• **Set exercise**
Could you reproduce the data verbatim, from its first line through the line containing "1176x1024 pixels. [x=813, y=624]", including both of those lines?

Element and text position data

# # # #

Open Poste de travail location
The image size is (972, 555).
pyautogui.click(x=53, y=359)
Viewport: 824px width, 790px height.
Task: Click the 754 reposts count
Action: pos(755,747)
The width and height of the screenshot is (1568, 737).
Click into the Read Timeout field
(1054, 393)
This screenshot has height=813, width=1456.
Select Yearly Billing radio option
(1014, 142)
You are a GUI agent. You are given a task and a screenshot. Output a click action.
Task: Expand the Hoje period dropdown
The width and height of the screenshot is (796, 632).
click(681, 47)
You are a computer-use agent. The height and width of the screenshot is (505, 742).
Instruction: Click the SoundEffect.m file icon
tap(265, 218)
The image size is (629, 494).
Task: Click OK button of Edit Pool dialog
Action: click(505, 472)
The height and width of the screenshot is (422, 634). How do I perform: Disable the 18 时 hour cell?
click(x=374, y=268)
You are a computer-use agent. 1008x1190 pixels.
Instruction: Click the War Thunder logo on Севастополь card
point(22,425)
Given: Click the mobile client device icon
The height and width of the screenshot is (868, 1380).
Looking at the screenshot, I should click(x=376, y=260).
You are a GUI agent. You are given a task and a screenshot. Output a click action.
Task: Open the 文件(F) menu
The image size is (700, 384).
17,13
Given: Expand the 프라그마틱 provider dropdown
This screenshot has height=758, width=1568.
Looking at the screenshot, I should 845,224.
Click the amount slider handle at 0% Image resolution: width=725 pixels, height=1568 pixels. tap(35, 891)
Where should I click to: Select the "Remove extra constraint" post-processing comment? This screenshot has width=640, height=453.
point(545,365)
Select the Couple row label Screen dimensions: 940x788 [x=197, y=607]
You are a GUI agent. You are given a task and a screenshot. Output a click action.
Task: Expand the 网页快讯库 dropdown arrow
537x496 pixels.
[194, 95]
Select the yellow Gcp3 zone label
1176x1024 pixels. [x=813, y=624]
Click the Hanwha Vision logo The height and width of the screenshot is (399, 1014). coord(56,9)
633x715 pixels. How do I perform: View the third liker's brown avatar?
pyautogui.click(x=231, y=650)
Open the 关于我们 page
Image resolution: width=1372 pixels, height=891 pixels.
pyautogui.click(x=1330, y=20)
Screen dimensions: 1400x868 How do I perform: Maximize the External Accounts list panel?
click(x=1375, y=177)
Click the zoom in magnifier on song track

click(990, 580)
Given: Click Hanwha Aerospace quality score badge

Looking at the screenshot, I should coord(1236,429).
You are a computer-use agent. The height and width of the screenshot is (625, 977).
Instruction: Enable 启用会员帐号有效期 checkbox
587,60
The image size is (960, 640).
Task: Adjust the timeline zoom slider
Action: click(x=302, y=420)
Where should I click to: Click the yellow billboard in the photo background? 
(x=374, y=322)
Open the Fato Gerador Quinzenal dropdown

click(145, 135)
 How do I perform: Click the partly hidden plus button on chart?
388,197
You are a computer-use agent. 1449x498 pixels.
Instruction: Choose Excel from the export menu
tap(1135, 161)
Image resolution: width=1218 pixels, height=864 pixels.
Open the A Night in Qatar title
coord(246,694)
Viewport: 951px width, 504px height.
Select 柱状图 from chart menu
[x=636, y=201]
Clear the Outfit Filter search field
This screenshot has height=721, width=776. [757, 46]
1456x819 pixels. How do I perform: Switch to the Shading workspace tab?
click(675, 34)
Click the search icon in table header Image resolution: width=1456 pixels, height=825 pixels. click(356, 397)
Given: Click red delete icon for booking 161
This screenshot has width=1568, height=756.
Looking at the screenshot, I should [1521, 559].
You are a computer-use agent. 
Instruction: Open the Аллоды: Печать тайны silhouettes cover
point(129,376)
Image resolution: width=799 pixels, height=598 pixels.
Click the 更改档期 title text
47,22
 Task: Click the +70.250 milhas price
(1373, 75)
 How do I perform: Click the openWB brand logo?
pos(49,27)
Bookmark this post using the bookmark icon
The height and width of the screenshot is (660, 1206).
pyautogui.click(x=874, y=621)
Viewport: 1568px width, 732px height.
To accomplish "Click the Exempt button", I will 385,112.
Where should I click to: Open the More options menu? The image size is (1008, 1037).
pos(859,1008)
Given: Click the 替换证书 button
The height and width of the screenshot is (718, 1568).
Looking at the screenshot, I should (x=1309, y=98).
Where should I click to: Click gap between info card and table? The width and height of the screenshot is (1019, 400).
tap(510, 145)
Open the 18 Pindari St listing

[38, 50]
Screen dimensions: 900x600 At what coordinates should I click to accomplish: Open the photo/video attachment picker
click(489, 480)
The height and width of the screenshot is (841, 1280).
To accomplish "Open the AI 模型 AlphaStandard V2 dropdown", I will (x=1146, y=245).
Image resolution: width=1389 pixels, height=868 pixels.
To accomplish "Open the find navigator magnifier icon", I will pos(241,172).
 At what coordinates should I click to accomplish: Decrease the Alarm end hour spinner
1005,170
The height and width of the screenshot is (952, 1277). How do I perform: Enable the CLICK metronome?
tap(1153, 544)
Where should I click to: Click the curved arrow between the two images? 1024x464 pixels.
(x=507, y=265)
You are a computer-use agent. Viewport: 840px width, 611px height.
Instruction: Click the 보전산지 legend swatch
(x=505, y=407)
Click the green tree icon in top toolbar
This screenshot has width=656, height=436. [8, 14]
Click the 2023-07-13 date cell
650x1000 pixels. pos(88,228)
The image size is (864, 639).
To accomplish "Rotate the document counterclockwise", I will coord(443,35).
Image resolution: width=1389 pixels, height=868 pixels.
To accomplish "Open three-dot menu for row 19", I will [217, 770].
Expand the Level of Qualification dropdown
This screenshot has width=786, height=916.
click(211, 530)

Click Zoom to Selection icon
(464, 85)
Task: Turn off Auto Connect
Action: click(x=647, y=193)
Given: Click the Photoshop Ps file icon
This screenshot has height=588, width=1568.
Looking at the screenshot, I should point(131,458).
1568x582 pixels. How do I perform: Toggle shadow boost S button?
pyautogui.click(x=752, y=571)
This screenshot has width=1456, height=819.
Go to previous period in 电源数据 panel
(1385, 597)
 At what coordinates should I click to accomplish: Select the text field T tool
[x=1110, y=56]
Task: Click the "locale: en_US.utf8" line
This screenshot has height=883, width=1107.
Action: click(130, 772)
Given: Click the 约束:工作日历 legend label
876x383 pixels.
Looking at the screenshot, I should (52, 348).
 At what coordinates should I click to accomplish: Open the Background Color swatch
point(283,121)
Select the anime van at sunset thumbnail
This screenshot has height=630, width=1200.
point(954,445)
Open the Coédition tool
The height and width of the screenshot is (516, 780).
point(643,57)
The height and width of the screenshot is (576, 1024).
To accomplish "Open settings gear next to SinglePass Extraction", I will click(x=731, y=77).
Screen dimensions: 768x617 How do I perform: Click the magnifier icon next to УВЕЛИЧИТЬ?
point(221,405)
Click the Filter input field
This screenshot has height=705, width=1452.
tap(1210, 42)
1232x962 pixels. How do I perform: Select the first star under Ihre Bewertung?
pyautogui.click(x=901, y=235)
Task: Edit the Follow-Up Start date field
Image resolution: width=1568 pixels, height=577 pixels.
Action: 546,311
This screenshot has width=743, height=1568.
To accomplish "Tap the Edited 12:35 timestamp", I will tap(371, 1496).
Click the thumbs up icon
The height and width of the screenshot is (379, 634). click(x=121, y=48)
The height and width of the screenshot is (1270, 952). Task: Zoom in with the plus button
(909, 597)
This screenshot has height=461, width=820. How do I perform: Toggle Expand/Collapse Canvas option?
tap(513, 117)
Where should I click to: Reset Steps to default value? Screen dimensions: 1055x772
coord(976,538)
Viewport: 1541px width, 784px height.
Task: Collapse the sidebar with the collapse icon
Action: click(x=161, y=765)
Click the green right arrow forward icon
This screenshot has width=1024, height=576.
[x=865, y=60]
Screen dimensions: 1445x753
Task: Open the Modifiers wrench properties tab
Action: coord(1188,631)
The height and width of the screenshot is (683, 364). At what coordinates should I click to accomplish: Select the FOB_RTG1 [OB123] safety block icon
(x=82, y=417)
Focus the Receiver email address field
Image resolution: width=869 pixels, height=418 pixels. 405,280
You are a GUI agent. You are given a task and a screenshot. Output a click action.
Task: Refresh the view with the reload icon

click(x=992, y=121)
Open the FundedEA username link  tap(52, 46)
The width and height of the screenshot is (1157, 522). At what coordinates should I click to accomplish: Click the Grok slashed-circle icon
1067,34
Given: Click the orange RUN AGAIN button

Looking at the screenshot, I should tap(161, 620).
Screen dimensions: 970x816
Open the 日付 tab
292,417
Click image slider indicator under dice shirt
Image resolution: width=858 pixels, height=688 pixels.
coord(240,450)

# # # #

• **Answer to this problem**
Open Poste de travail location
The image size is (972, 555).
pyautogui.click(x=53, y=359)
Viewport: 824px width, 790px height.
Task: Click the 754 reposts count
Action: pos(755,747)
The width and height of the screenshot is (1568, 737).
Click into the Read Timeout field
(1054, 393)
This screenshot has height=813, width=1456.
Select Yearly Billing radio option
(1014, 142)
You are a GUI agent. You are given a task and a screenshot. Output a click action.
Task: Expand the Hoje period dropdown
The width and height of the screenshot is (796, 632).
click(681, 47)
You are a computer-use agent. The height and width of the screenshot is (505, 742).
Instruction: Click the SoundEffect.m file icon
tap(265, 218)
The image size is (629, 494).
Task: Click OK button of Edit Pool dialog
Action: click(505, 472)
The height and width of the screenshot is (422, 634). How do I perform: Disable the 18 时 hour cell?
click(x=374, y=268)
You are a computer-use agent. 1008x1190 pixels.
Instruction: Click the War Thunder logo on Севастополь card
point(22,425)
Given: Click the mobile client device icon
The height and width of the screenshot is (868, 1380).
Looking at the screenshot, I should click(x=376, y=260).
You are a GUI agent. You are given a task and a screenshot. Output a click action.
Task: Open the 文件(F) menu
The image size is (700, 384).
17,13
Given: Expand the 프라그마틱 provider dropdown
This screenshot has height=758, width=1568.
Looking at the screenshot, I should 845,224.
Click the amount slider handle at 0% Image resolution: width=725 pixels, height=1568 pixels. tap(35, 891)
Where should I click to: Select the "Remove extra constraint" post-processing comment? This screenshot has width=640, height=453.
point(545,365)
Select the Couple row label Screen dimensions: 940x788 [x=197, y=607]
You are a GUI agent. You are given a task and a screenshot. Output a click action.
Task: Expand the 网页快讯库 dropdown arrow
537x496 pixels.
[194, 95]
Select the yellow Gcp3 zone label
1176x1024 pixels. [x=813, y=624]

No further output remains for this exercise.